This morning I found a common theme as I was studying my Bible. Studying the letter from Jude, I chased a rabbit back to Mark 6 where Jude is named as one of Jesus’ earthly brothers. I saw where, at some point in the past, I wrote in the margin on that page, “Fell down”. (Look at my highlights in hot pink below) On the opposite page I had written it again. Twice. The first instance, in Mark 5:6, when Legion begs Jesus not to torment them. Then, Mark 6:22, Jairus, a leader in the Jewish synagogue comes to ask Jesus to heal his sick daughter. Lastly, Mark 6:33, the bleeding woman dares to go into the crowd around Jesus just so she can touch the hem of his clothes. (Interesting side note: The woman had been bleeding for 12 years and Jairus’ daughter was 12 years old).
Three stories in a row where those encountering Jesus fell down when they came into his very presence and under his gaze. But they’re not alone… a little romp through the old and new testaments will reveal this repeated response as men came into the presence of a holy God. Their response – to fall down. I’m unsure if their knees go out from under them… but for that moment, the ONLY appropriate response is to fall down and prostrate themselves as they encounter THE one and only GOD.

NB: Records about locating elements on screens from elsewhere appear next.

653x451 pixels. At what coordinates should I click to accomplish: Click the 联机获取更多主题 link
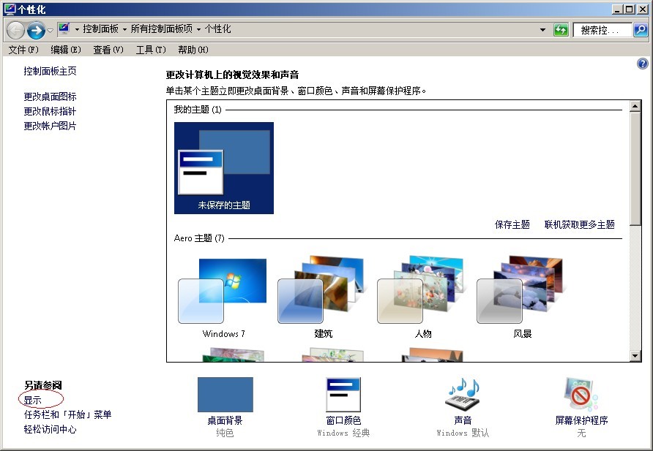coord(579,224)
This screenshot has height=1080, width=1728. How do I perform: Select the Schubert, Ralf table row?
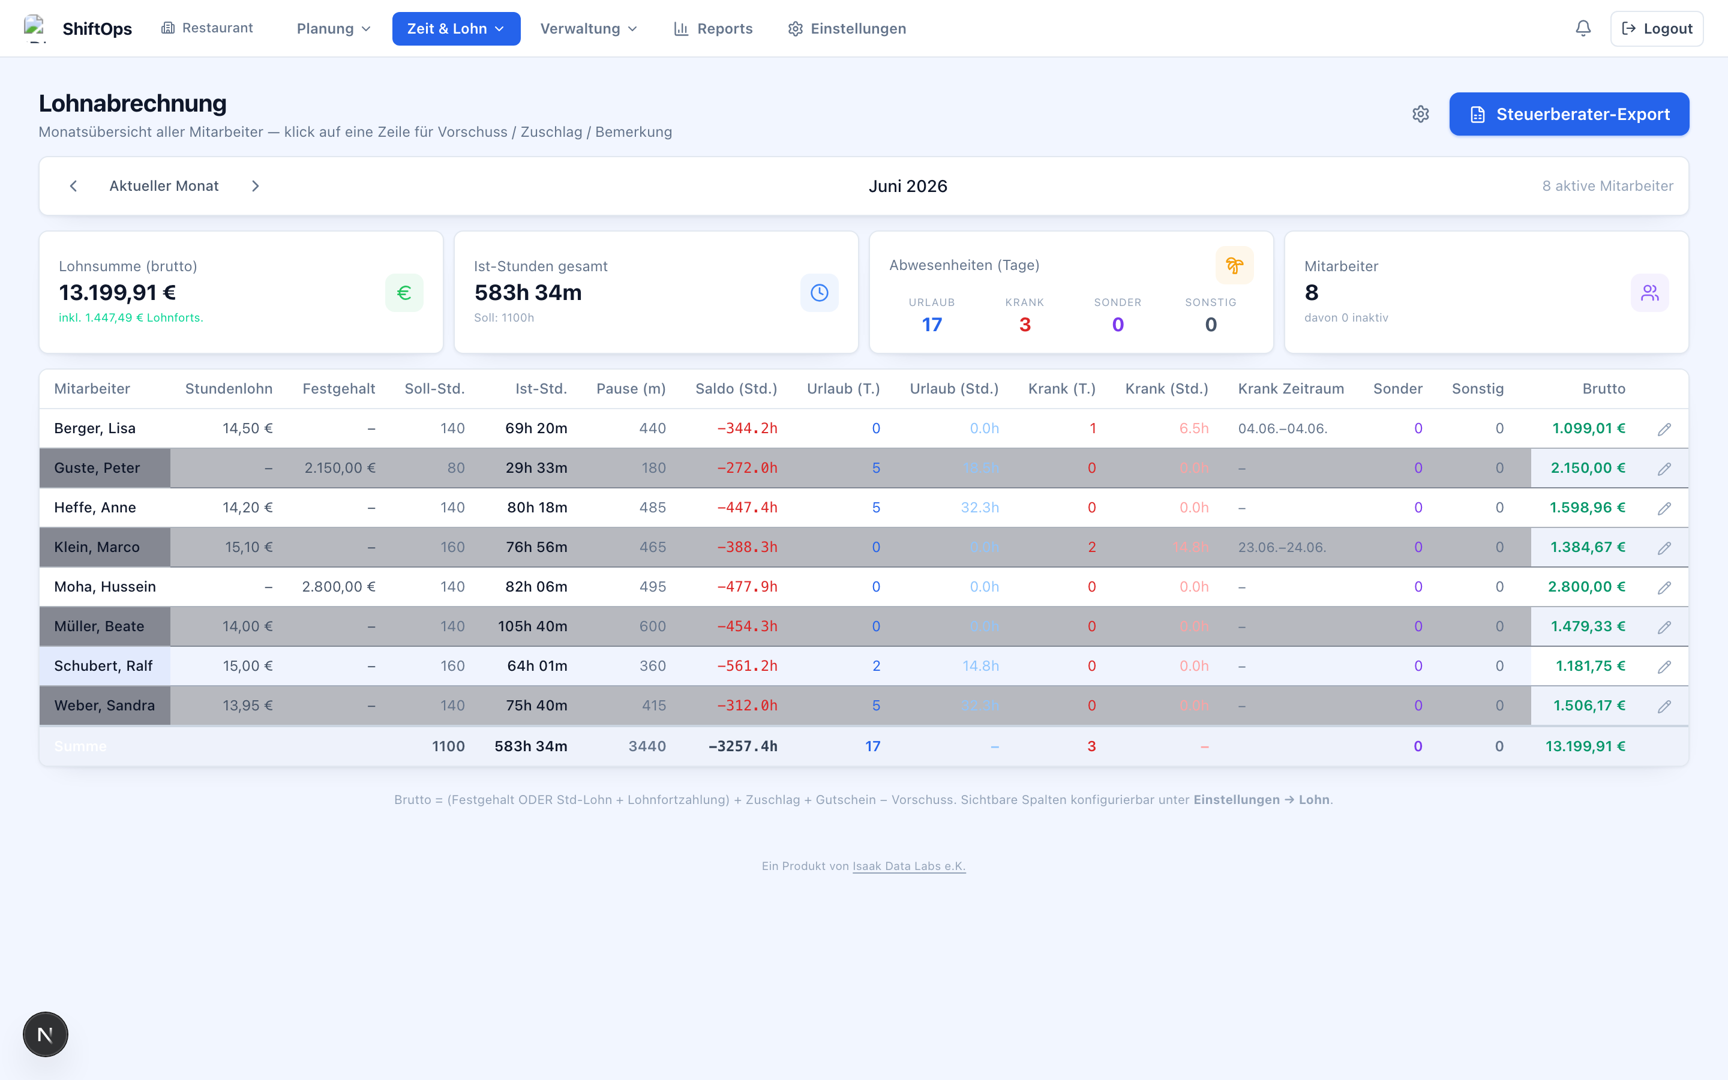point(864,666)
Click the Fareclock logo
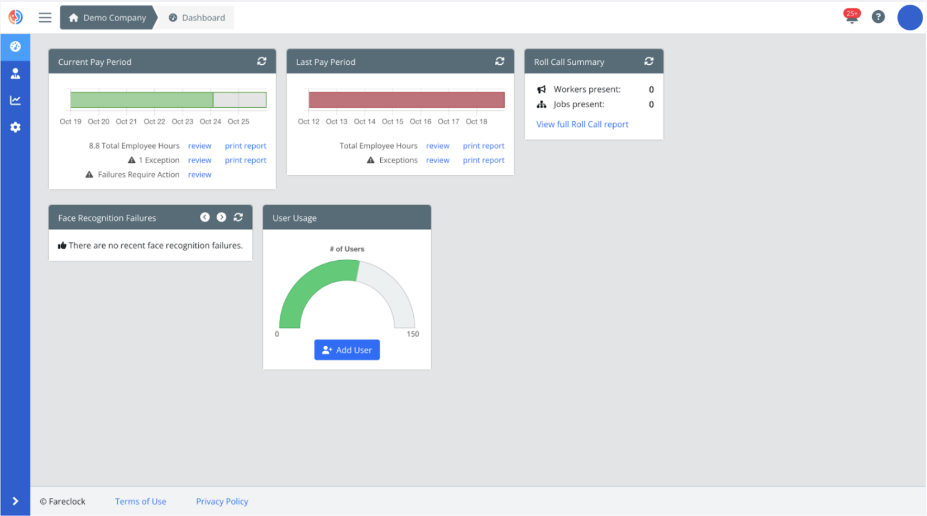The height and width of the screenshot is (516, 927). tap(15, 17)

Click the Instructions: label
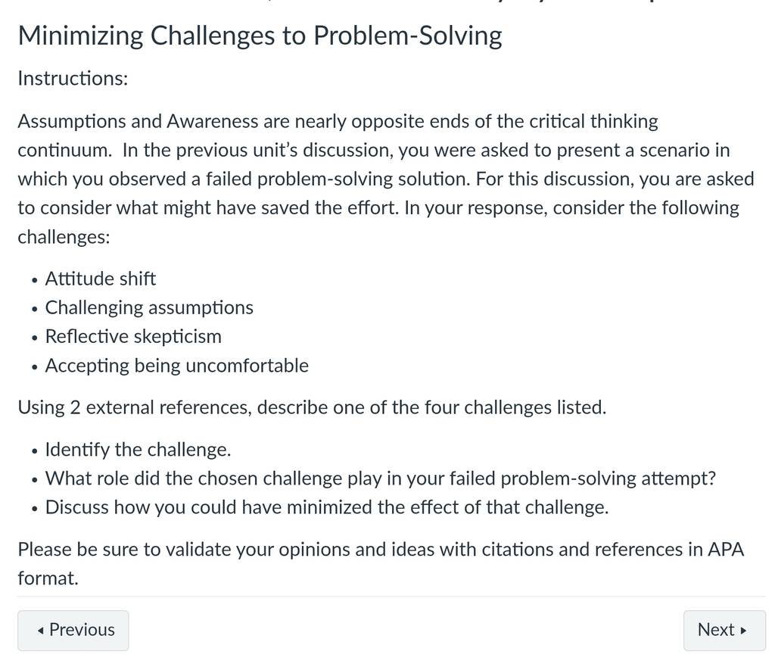[x=73, y=78]
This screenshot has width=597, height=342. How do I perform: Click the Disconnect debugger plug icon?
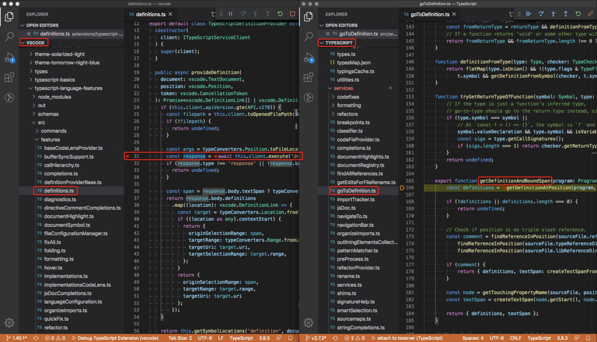tap(590, 14)
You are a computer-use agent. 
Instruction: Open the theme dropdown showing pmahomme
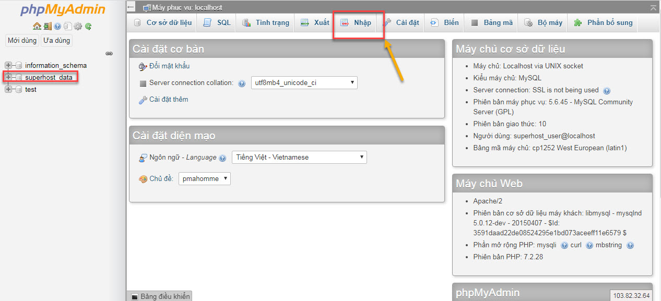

In thinking of the bleeding woman falling down… I found myself. I was her. I had a disease that was impossible to cure. I wasn’t in God’s family, either. I was a Gentile, an outcast. “But God, because of the great love with which He loved me, made me alive together with Christ…” Ephesians 2:1-10. Beautiful truth. No longer does my sickness define me but my new identity in Christ defines me. “For if anyone is in Christ, he is a new creation, behold, the old is gone and the new has come.” 2 Corinthians 5:17. Our holy God has saved me.
I fell down and I will always fall down before the King of Kings and the Lord of Lords. Join me.